Need Better Solution to remove special characters

2019-09-17 16:41发布

问题:

Is there any better way to remove all the special characters and numbers in a column, not limited to one or two almost to remove all the special characters and numbers. As of now I I am using this query (Jst Logic part).

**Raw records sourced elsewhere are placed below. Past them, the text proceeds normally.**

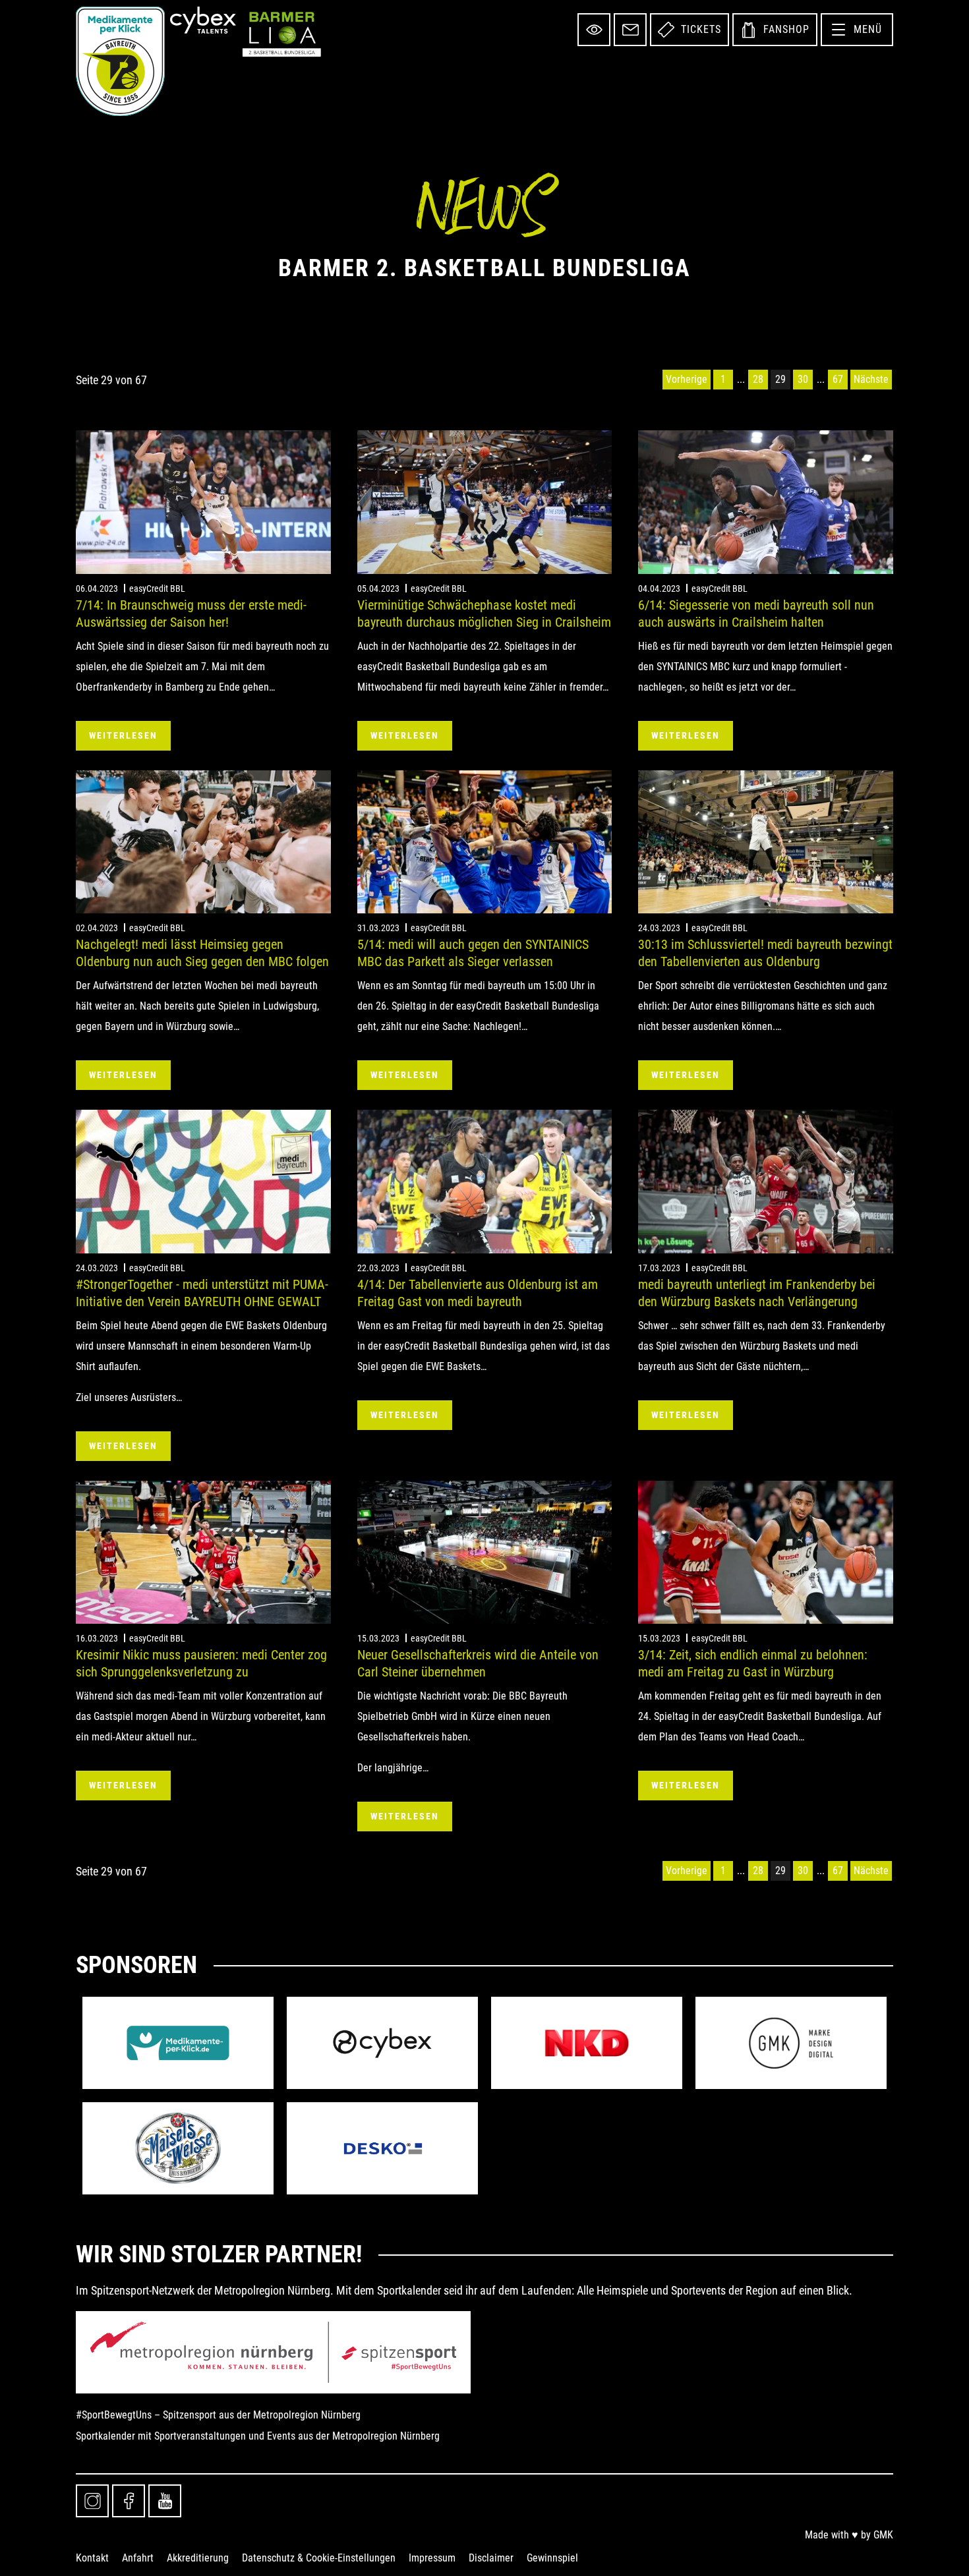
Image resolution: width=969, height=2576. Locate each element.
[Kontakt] (630, 29)
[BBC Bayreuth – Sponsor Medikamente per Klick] (178, 2043)
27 (741, 379)
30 (803, 379)
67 (838, 379)
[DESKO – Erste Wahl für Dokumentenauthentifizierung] (382, 2148)
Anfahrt (138, 2558)
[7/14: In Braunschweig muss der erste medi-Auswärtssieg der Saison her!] (203, 501)
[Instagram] (92, 2500)
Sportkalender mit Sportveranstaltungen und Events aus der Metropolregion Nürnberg (258, 2436)
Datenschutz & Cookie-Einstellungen (319, 2558)
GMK (883, 2535)
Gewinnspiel (552, 2558)
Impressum (432, 2558)
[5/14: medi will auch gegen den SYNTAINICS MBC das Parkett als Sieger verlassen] (484, 841)
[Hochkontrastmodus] (593, 29)
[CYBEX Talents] (203, 20)
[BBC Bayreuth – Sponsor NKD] (586, 2043)
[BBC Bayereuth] (120, 61)
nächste (871, 379)
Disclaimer (491, 2558)
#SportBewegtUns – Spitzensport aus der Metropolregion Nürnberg (218, 2415)
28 (758, 379)
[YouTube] (164, 2500)
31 (820, 379)
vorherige (686, 379)
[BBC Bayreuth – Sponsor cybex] (382, 2043)
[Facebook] (128, 2500)
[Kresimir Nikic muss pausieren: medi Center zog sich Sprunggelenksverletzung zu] (203, 1552)
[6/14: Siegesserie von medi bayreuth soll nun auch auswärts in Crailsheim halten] (765, 501)
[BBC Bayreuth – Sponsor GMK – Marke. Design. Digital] (791, 2043)
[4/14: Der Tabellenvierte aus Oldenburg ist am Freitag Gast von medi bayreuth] (484, 1181)
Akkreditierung (198, 2558)
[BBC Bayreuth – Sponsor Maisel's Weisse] (178, 2148)
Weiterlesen (123, 735)
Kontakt (92, 2558)
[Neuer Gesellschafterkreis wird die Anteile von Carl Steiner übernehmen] (484, 1552)
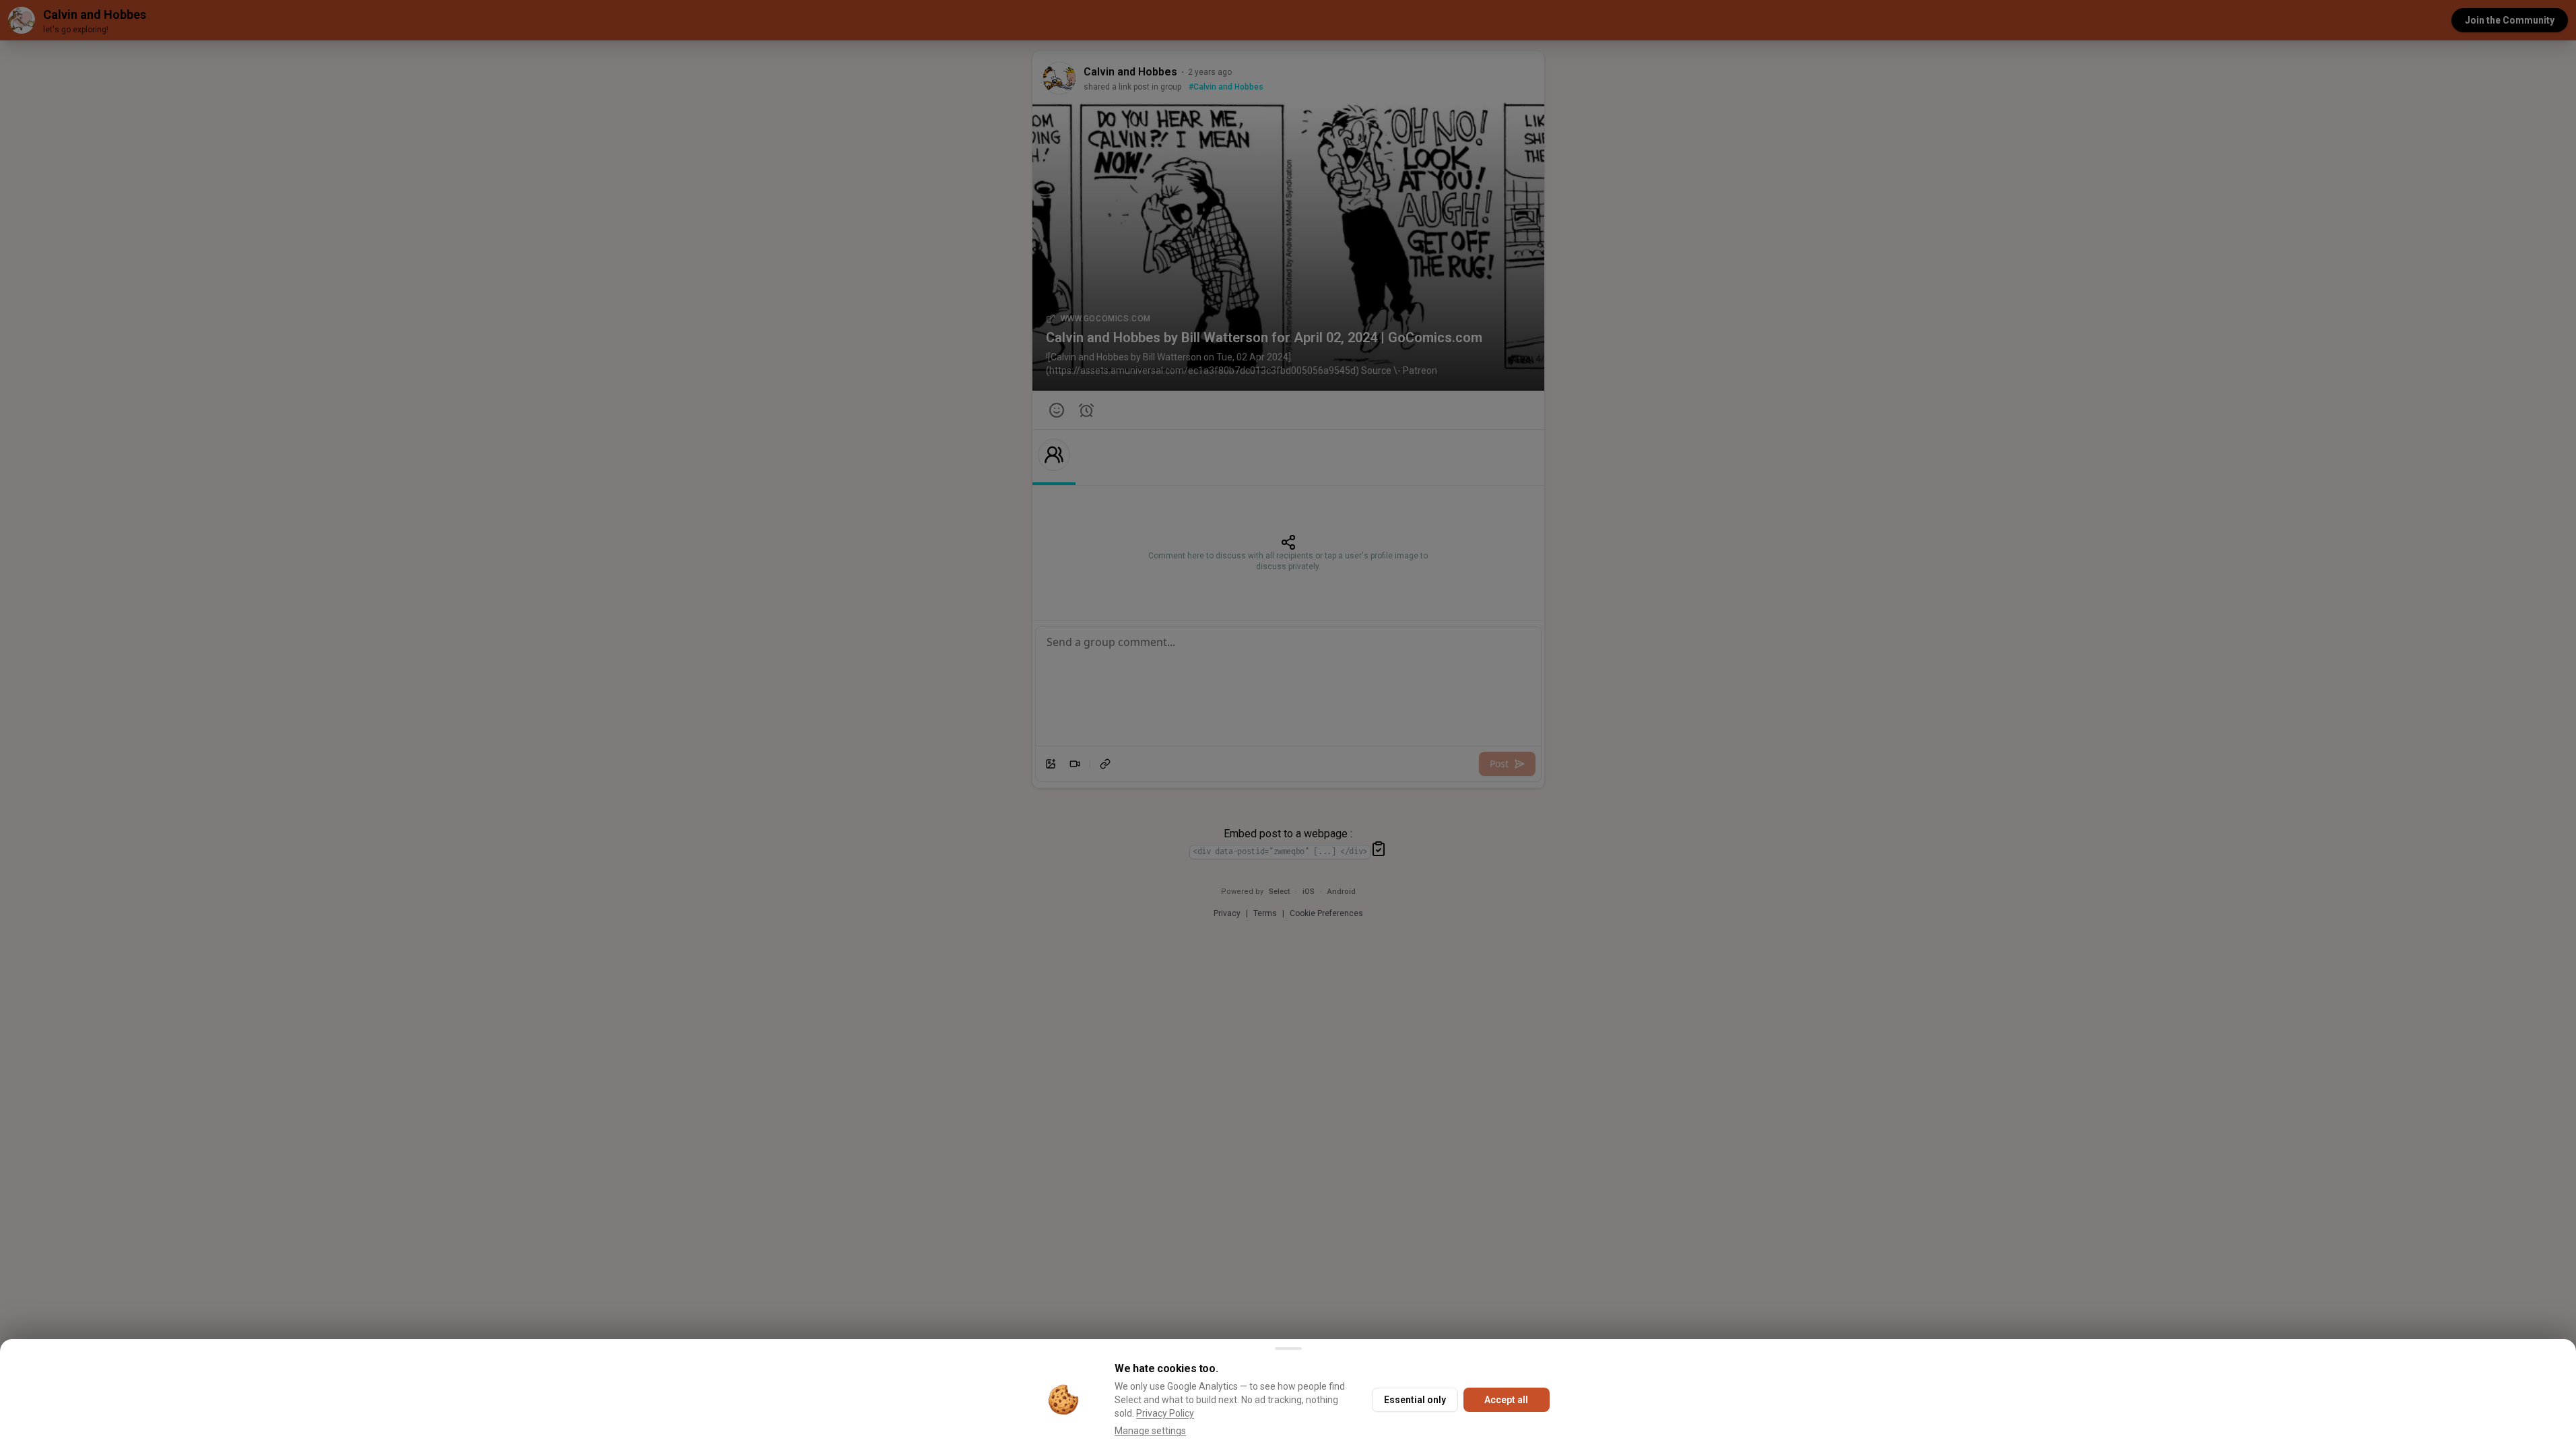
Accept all (1506, 1399)
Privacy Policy (1165, 1413)
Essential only (1415, 1399)
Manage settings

Let me know is there any better choice as my table contains minimum 5 million records

Declare @name varchar(1000) = '231323Lig%$%$h$%t'
Declare @dumy varchar(1000)

while(PATINDEX('%[0-9]%',@name)<>0)
    SET @name   = stuff(@name,PATINDEX('%[0-9]%',@name),1,'')


while(PATINDEX('%[A-Z]%',@name)<>0)
begin
    SET @dumy = isnull(@dumy,'')+substring(@name,PATINDEX('%[A-Z]%',@name),1)
    SET @name = stuff(@name,PATINDEX('%[A-Z]%',@name),1,'')
end

Set @name = @dumy

Select @name 'Clean'

回答1:

Try this function:

Create Function [dbo].[RemoveNonAlphaCharacters](@Temp VarChar(1000))
Returns VarChar(1000)
AS
Begin

    Declare @KeepValues as varchar(50)
    Set @KeepValues = '%[^a-z]%'
    While PatIndex(@KeepValues, @Temp) > 0
        Set @Temp = Stuff(@Temp, PatIndex(@KeepValues, @Temp), 1, '')

    Return @Temp
End

Call it like this:

Select dbo.RemoveNonAlphaCharacters('231323Lig%$%$h$%t')

Output:


Clean
Light

Update

If you want to do it for entire table just try like this

Select dbo.RemoveNonAlphaCharacters(ColumnName),OtherColumn1,OtherColumn2 
FROM Table1


回答2:

You can simplify your function to one WHILE loop:

DECLARE @String NVARCHAR(MAX) = '231323Lig%$%$h$%t'
DECLARE @Expression NVARCHAR(32) = '%[^A-Z]%'

WHILE PATINDEX(@Expression, @String) > 0
    SET @String = STUFF(@String, PATINDEX(@Expression, @String), 1, '')

RETURN @String

A CLR function could be faster than the pure T-SQL implementation.

Regex.Replace(str, "[^a-zA-Z]+", "", RegexOptions.Compiled)